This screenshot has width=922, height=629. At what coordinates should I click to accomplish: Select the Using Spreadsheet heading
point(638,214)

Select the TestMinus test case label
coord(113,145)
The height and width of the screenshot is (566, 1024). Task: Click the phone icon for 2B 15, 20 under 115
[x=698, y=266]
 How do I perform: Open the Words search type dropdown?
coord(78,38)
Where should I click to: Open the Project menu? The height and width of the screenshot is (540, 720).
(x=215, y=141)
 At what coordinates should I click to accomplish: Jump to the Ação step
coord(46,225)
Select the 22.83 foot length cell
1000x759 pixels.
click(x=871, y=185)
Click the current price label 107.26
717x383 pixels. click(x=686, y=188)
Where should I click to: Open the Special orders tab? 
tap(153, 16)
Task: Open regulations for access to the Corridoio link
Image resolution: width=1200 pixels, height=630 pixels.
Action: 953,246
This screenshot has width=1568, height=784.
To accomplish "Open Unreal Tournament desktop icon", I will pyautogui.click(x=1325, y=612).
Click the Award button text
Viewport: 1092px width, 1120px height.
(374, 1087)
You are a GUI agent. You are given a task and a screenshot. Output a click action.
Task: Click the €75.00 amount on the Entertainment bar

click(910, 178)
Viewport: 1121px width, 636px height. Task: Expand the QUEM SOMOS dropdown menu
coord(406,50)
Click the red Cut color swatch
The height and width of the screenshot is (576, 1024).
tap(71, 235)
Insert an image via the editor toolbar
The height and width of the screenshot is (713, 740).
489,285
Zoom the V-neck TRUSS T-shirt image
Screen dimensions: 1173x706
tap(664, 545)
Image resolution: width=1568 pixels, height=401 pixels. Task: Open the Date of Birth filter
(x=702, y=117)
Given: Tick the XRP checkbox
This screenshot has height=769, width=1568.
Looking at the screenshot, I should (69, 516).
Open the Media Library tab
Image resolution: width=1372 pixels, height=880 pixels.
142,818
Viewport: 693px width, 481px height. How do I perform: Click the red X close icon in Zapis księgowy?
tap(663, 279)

§ §

▸ About this task:
Repeat all the lines above, keeping them exactly as they are.

▸ Solution to this problem:
This screenshot has width=922, height=629. At what coordinates should I click to accomplish: Select the Using Spreadsheet heading
point(638,214)

Select the TestMinus test case label
coord(113,145)
The height and width of the screenshot is (566, 1024). Task: Click the phone icon for 2B 15, 20 under 115
[x=698, y=266]
 How do I perform: Open the Words search type dropdown?
coord(78,38)
Where should I click to: Open the Project menu? The height and width of the screenshot is (540, 720).
(x=215, y=141)
 At what coordinates should I click to accomplish: Jump to the Ação step
coord(46,225)
Select the 22.83 foot length cell
1000x759 pixels.
click(x=871, y=185)
Click the current price label 107.26
717x383 pixels. click(x=686, y=188)
Where should I click to: Open the Special orders tab? 
tap(153, 16)
Task: Open regulations for access to the Corridoio link
Image resolution: width=1200 pixels, height=630 pixels.
Action: 953,246
This screenshot has width=1568, height=784.
To accomplish "Open Unreal Tournament desktop icon", I will pyautogui.click(x=1325, y=612).
Click the Award button text
Viewport: 1092px width, 1120px height.
(374, 1087)
You are a GUI agent. You are given a task and a screenshot. Output a click action.
Task: Click the €75.00 amount on the Entertainment bar

click(910, 178)
Viewport: 1121px width, 636px height. Task: Expand the QUEM SOMOS dropdown menu
coord(406,50)
Click the red Cut color swatch
The height and width of the screenshot is (576, 1024).
tap(71, 235)
Insert an image via the editor toolbar
The height and width of the screenshot is (713, 740).
489,285
Zoom the V-neck TRUSS T-shirt image
Screen dimensions: 1173x706
tap(664, 545)
Image resolution: width=1568 pixels, height=401 pixels. Task: Open the Date of Birth filter
(x=702, y=117)
Given: Tick the XRP checkbox
This screenshot has height=769, width=1568.
Looking at the screenshot, I should (69, 516).
Open the Media Library tab
Image resolution: width=1372 pixels, height=880 pixels.
142,818
Viewport: 693px width, 481px height. How do I perform: Click the red X close icon in Zapis księgowy?
tap(663, 279)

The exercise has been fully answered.